Provided data START
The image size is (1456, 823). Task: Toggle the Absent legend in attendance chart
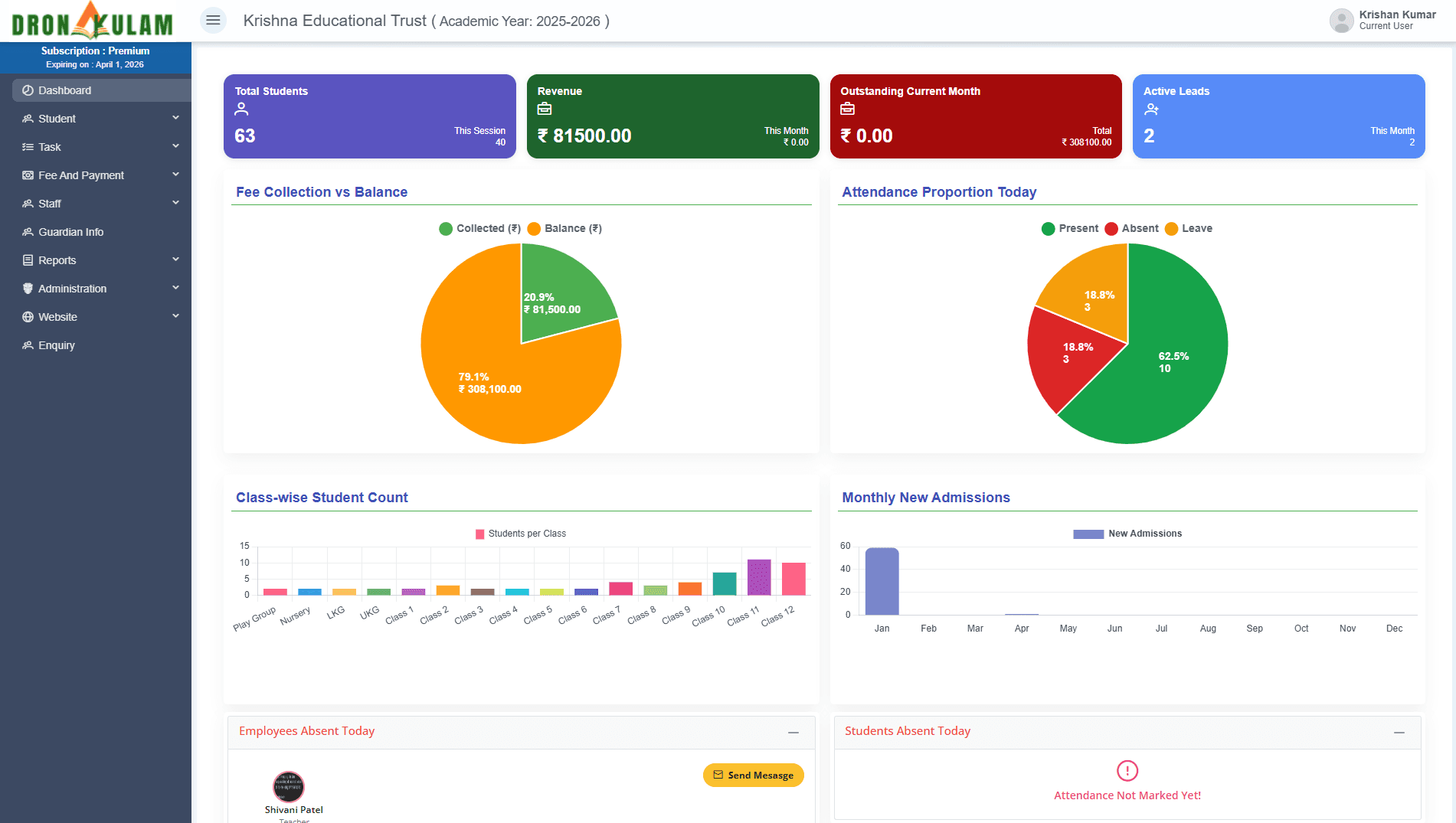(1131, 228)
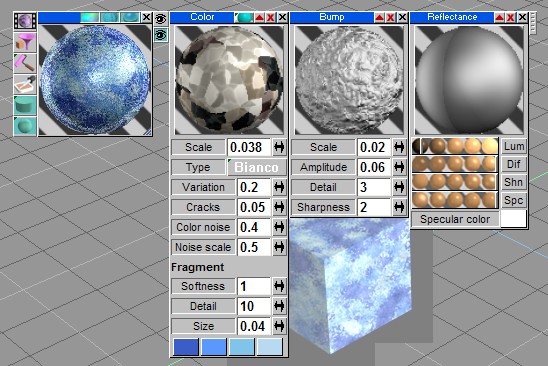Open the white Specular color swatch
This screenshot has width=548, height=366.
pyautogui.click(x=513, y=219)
Provided data END
- [Exercise directions]:
Each word of the data should be repeated exactly, and the pictures left out.

- [Exercise answer]:
The image size is (1456, 823). Task: Toggle the Absent legend in attendance chart
(1131, 228)
Open the white Specular color swatch
This screenshot has width=548, height=366.
pyautogui.click(x=513, y=219)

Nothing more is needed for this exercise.